Запирать машину в экспедиции было не от кого; ключ торчал в замке. Двигатель мерно застучал, запел, и Миша услышал первый бешеный вопль Фомича. Это был еще уверенный полуначальственный рык, произведенный прямо с места; Фомич что-то орал не вставая, с потрошенной рыбиной в руке. Миша поставил на скорость, и машина поползла вперед. Вторая скорость… Третья… Миша ловил колесами разъезженные колеи, одновременно регулировал движение правой ногой — чтобы и не заглушать и не насиловать двигатель. В ушах звенело от вопля Фомича — уже совсем другого, заячьего, истеричного. Сам Фомич летел через поляну, делая огромные скачки.
«Не успеет», — понял Миша. Поворот закончился; машина нащупала трассу. Четвертая скорость… Газу! Машина резво побежала; мелькнули лиственницы, надсадно орущий, вздернувший руки Фомич, ушло назад и влево озеро. Замелькали березки, лужки, склоны сопок. Ехать было в общем-то не сложно — сухо, дорога знакомая.
Да, погребение как раз брали монолитом. С утра прокопали канавы, подвели доски и даже сколотили деревянный каркас. Потом в музее сделают современный, прозрачный из пластмассы. Чтобы взять полтора кубометра земли — годятся и неструганые доски.
Уже стоял грузовик абаканского музея с откинутым бортом и смотрела небольшая запыхавшаяся толпа, как подъемный кран вынимает деревянный ящик из раскопа, несет его к грузовику. Миша бросил ненужный ГАЗ-66, изо всех сил помчался к месту действия.
Трудно сказать, что это было. Скорей всего, конечно же, случайность. Но, во всяком случае, движение крана вдруг замедлилось, потом остановилось… и добрые четверть минуты ящик с монолитом висел чуть выше уровня земли, перед откинутым бортом. Потом стрела заработала, монолит поплыл вверх, опустился и встал в грузовике. Крановщик вылез из кабины, сделал круг почета с поднятыми руками. Толпа проорала «Ура!»

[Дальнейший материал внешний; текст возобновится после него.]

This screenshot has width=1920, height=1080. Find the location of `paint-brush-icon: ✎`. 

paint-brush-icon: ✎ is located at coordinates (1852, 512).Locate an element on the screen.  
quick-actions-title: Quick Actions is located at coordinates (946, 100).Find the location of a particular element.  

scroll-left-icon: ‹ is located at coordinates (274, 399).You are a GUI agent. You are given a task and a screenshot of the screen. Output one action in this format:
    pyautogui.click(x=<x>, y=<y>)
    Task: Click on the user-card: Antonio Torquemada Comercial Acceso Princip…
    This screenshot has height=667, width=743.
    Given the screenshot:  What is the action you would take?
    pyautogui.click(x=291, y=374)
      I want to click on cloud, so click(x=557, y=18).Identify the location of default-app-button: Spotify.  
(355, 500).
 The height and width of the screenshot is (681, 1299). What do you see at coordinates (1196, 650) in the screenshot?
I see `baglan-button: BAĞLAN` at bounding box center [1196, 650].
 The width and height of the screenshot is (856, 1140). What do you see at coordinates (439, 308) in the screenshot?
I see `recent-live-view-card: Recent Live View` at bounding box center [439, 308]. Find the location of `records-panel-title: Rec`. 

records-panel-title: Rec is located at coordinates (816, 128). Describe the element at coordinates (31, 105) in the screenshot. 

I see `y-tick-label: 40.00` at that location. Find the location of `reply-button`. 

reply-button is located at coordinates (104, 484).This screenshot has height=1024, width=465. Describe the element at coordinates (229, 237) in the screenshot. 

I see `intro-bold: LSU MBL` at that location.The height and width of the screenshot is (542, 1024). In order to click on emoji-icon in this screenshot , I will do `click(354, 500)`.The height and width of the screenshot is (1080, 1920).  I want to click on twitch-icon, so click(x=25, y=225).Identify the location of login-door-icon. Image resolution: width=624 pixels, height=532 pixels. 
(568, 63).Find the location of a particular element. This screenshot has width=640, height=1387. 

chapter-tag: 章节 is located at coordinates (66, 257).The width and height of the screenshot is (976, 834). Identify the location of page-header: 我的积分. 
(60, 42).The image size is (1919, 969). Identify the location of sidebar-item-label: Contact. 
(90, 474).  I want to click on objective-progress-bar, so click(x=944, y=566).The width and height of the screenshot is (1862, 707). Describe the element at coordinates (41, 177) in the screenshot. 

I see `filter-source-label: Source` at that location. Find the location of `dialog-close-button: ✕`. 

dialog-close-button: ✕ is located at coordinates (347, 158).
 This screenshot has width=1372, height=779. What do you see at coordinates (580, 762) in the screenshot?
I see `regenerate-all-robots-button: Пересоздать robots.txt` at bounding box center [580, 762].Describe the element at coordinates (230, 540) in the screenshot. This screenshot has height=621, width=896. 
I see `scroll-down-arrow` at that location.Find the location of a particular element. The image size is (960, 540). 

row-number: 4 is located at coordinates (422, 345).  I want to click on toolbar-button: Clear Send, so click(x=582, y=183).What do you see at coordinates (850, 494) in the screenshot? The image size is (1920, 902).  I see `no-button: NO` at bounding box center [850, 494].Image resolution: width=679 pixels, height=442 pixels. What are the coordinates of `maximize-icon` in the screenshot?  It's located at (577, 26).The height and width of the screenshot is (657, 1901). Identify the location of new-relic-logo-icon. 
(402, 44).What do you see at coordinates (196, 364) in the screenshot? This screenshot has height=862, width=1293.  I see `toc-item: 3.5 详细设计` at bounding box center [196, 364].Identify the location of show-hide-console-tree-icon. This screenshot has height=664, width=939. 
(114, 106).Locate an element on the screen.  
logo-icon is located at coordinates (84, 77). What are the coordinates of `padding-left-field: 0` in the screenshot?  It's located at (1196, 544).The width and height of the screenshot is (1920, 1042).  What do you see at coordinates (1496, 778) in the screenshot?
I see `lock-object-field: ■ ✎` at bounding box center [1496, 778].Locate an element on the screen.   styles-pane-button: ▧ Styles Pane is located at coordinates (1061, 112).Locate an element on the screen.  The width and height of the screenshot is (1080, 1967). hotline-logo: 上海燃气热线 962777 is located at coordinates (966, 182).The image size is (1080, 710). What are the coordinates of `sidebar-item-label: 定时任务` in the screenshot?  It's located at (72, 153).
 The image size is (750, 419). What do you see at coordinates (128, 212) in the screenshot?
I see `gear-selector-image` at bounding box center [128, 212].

Но были эти четверть минуты, были, и крановщик потом не мог объяснить толком, что вдруг случилось с его техникой. И еще труднее сказать — действительно ли в эти четверть минуты при появлении Миши вдруг поднялась из монолита в приветствии костяная рука, или ему все-таки почудилось.
Но вот что совершенно точно — что-то приключилось с огромным могучим мужиком — музейным разнорабочим, сильно пьющим дядей Васей. Дядя Вася стоял как раз перед монолитом и при остановке стрелы уже собирался подмогнуть — навалиться снизу и закинуть в кузов трехтонную глыбу.
Что он увидел — мы не знаем. Но, во всяком случае, дядя Вася сильно побледнел и отошел в сторонку, и лицо у него было какое-то оцепеневшее. И до конца всей работы он только стоял и крестился, и даже водки в этот раз не пил. В разгрузке монолита, уже в музее, он тоже не принимал участия, исчезнув с работы под благовидным предлогом. Вот и все, что нам известно точно. Кроме, конечно, неприятностей, которые обрушились на Мишу за угон машины. Но стоит ли о них рассказывать?